◆ The task
Could you reproduce the items from the first line up to and including the line with "point(106,125)", swapping "Screen dimensions" for "Screen size" and changing nothing else?

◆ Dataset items
/---
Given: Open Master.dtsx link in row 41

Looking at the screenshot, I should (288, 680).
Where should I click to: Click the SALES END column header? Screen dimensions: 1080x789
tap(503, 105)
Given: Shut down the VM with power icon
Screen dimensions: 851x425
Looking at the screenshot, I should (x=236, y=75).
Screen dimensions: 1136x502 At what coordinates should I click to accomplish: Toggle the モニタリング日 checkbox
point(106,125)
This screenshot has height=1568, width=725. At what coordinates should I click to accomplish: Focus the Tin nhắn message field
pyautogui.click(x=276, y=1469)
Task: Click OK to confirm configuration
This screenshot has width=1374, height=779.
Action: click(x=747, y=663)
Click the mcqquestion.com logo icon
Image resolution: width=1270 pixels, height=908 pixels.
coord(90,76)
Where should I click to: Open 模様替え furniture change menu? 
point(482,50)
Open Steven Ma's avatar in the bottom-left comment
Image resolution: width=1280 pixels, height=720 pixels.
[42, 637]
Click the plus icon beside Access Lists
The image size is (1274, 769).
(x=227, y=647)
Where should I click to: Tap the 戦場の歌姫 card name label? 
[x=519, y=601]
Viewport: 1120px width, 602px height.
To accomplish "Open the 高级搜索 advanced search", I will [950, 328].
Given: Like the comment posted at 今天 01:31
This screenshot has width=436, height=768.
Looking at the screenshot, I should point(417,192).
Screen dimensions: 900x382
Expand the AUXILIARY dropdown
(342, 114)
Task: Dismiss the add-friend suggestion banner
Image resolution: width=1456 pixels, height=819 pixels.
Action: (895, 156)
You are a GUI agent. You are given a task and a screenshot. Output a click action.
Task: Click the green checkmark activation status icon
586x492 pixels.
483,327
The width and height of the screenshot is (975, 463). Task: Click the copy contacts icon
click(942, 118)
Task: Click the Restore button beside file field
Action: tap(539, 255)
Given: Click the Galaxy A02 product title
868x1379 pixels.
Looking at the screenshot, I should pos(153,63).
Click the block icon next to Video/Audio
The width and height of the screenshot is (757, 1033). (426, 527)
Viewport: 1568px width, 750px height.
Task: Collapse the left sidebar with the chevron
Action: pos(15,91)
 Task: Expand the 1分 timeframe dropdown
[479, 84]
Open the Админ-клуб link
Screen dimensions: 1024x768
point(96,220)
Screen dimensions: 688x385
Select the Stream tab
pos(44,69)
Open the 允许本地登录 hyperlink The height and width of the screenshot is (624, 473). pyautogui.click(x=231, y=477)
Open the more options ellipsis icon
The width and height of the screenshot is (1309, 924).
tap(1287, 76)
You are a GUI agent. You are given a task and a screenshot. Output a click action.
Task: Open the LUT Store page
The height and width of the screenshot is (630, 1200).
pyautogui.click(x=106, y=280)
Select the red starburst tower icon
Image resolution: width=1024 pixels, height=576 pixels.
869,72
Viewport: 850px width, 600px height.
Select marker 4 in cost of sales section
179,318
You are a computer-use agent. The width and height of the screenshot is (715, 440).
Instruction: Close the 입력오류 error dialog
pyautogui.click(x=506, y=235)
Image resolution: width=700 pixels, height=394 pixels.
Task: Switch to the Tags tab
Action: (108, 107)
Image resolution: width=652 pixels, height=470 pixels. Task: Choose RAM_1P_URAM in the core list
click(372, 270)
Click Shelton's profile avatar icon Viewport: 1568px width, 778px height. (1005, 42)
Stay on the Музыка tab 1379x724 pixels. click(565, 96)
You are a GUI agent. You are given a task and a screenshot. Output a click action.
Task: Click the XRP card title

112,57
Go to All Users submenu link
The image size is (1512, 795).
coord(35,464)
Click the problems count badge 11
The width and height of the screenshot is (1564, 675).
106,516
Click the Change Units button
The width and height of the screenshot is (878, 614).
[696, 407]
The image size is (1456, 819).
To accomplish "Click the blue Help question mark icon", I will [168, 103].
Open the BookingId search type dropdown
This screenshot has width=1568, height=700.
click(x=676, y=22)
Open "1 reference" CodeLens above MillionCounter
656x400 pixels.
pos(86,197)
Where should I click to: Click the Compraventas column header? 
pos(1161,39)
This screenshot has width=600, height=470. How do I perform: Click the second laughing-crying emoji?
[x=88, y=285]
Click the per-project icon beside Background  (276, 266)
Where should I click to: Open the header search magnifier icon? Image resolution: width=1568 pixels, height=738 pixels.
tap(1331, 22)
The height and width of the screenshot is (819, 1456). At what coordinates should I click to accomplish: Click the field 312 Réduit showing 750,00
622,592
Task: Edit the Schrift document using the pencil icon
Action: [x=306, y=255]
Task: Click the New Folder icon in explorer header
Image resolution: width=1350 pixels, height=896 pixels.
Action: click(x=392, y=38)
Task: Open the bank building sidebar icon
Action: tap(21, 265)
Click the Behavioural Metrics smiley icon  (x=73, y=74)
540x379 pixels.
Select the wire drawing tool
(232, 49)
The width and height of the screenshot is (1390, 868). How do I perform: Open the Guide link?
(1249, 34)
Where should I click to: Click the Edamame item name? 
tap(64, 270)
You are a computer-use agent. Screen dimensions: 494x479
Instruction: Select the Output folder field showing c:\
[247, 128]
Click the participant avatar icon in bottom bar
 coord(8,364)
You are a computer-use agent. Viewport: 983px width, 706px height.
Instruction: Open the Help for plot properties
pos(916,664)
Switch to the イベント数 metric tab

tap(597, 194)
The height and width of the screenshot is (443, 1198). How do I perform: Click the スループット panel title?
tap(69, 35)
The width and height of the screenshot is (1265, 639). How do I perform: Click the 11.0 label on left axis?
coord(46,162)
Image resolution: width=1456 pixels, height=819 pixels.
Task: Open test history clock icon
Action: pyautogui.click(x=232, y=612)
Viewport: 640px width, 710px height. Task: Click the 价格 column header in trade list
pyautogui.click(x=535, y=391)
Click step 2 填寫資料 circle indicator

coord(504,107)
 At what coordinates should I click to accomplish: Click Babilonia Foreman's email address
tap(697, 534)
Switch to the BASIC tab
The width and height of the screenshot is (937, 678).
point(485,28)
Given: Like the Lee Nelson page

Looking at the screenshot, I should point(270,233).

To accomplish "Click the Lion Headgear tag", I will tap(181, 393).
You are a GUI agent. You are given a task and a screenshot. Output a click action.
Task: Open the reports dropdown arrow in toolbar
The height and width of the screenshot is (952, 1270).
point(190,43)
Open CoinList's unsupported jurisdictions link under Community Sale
\---
◆ Full response
Given: Open Master.dtsx link in row 41

Looking at the screenshot, I should (288, 680).
Where should I click to: Click the SALES END column header? Screen size: 1080x789
tap(503, 105)
Given: Shut down the VM with power icon
Screen size: 851x425
Looking at the screenshot, I should (x=236, y=75).
Screen size: 1136x502 At what coordinates should I click to accomplish: Toggle the モニタリング日 checkbox
point(106,125)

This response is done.